Reproduce the entries verbatim, from the line containing "Viewport: 1214px width, 663px" through the line containing "click(1015, 439)", including both of those lines. Omit the pictures from your answer.

# # #

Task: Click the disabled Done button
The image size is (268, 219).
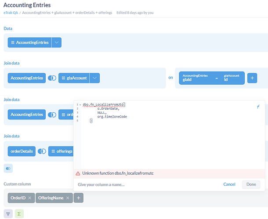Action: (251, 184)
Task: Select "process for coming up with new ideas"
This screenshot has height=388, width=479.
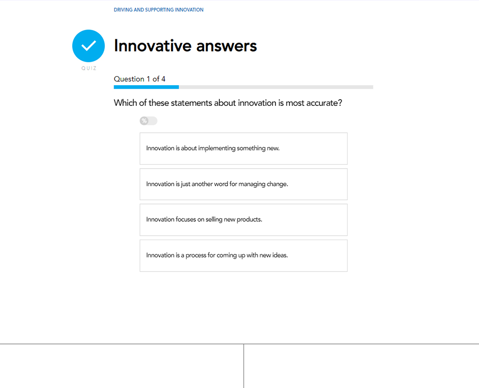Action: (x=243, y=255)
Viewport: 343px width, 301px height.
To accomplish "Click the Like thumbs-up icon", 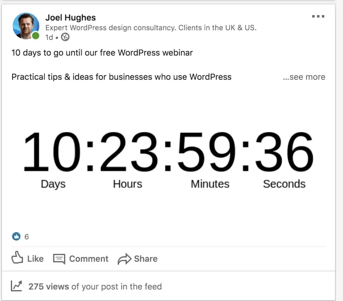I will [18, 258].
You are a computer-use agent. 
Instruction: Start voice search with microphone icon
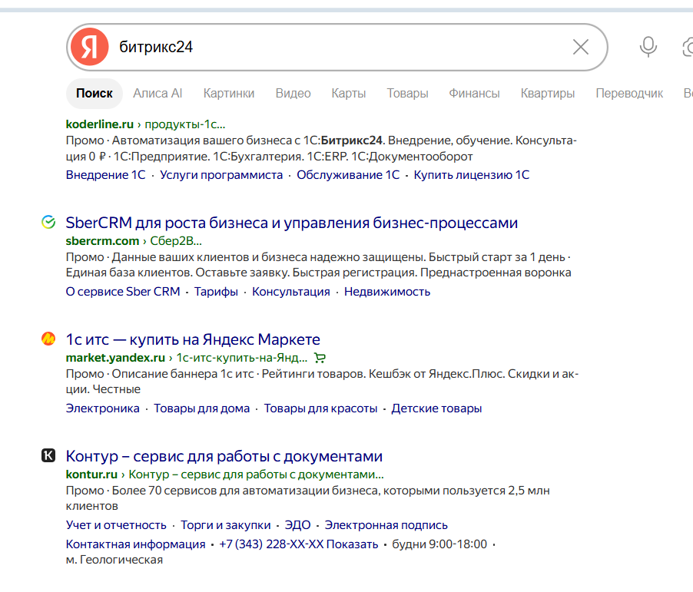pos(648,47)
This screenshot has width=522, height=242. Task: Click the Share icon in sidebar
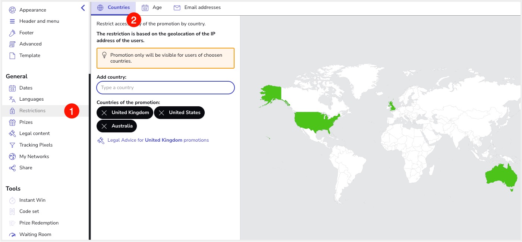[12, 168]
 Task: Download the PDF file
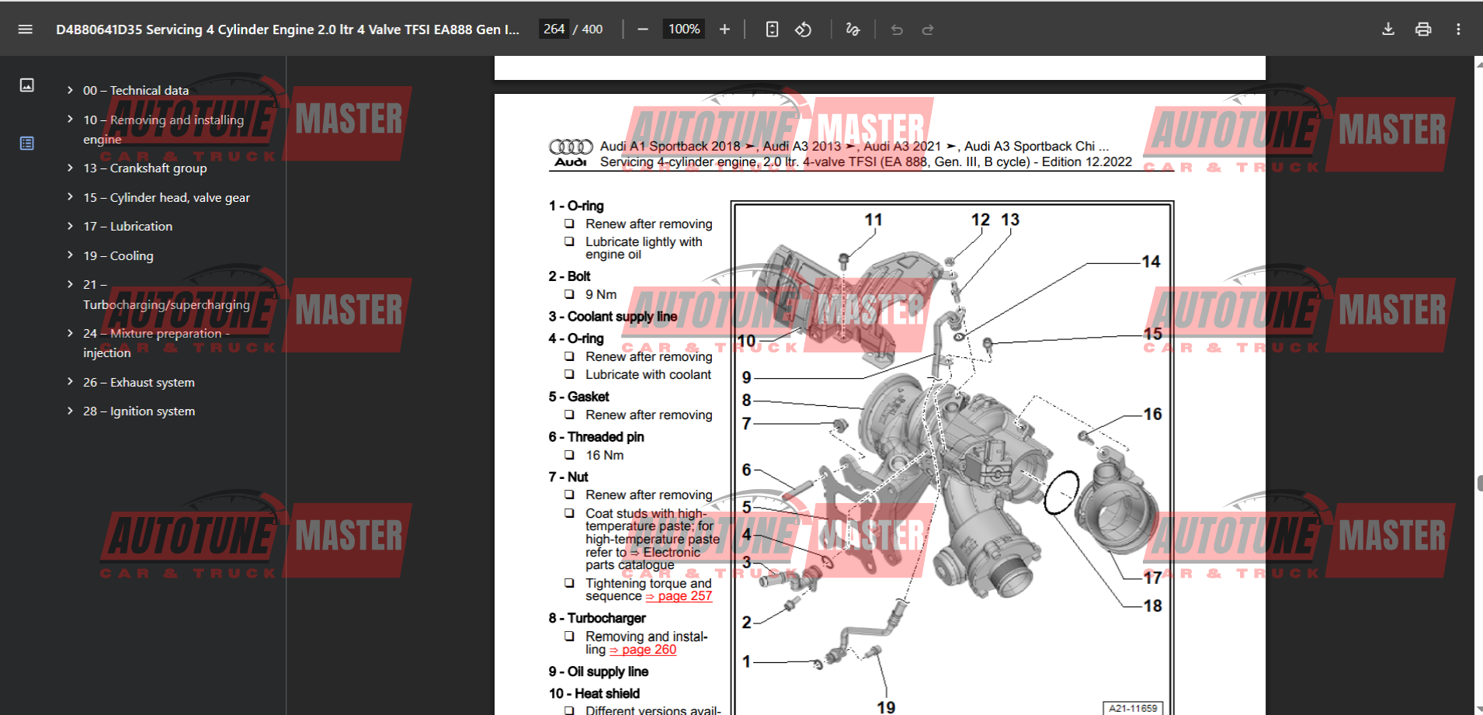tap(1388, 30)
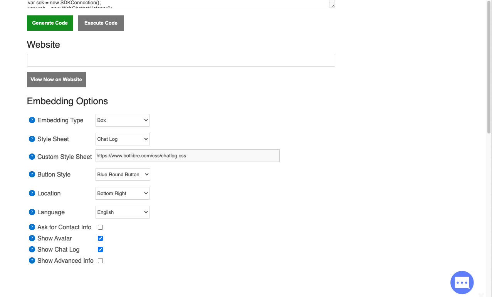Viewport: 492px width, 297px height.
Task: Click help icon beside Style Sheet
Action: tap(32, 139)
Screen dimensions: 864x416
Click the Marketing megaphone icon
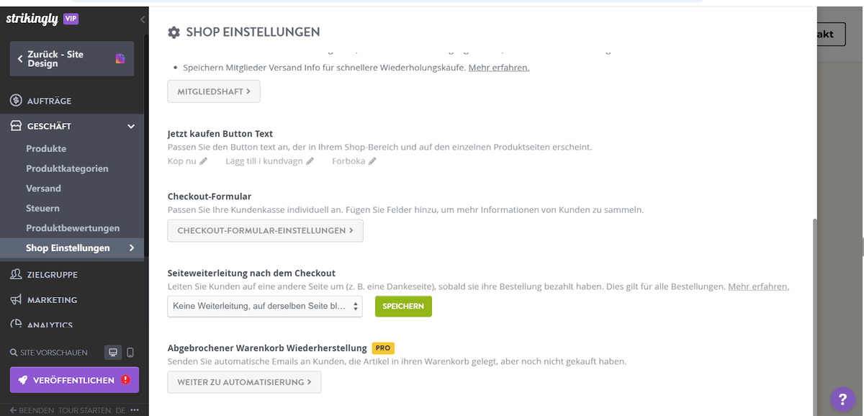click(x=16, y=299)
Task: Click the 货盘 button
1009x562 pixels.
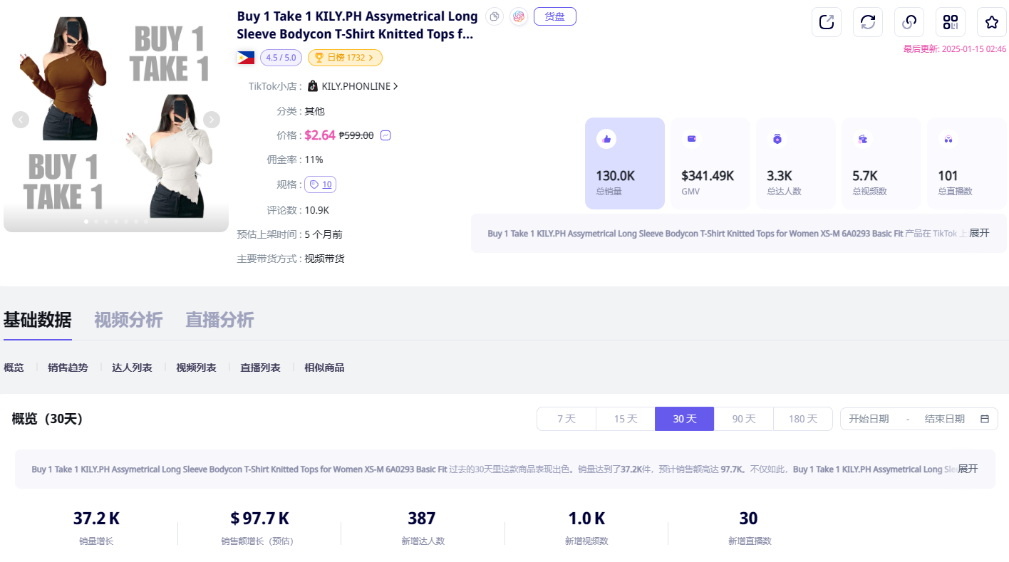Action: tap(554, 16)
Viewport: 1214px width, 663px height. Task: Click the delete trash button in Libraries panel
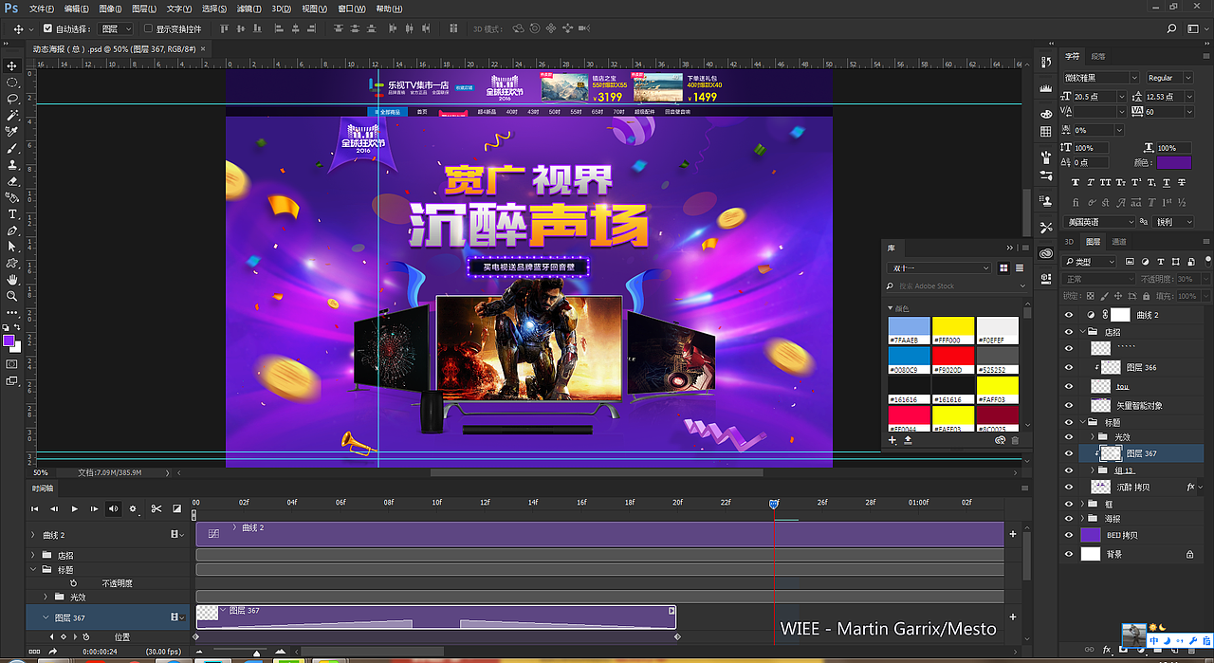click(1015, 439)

# # #

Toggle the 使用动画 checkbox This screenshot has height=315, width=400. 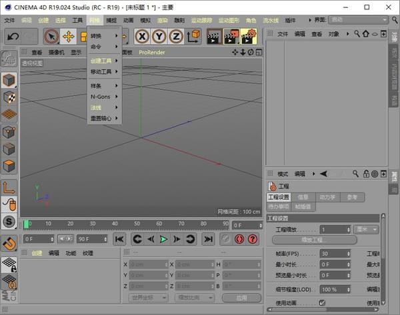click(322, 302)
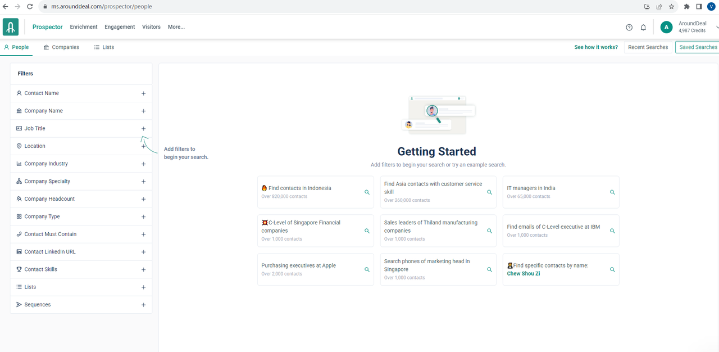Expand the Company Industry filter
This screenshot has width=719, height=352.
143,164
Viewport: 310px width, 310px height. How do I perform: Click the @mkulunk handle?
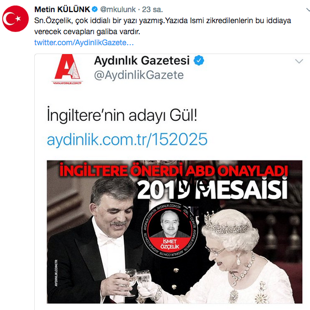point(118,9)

# # #

- [Full output]
Viewport: 1214px width, 663px height. Task: Click the delete trash button in Libraries panel
click(1015, 439)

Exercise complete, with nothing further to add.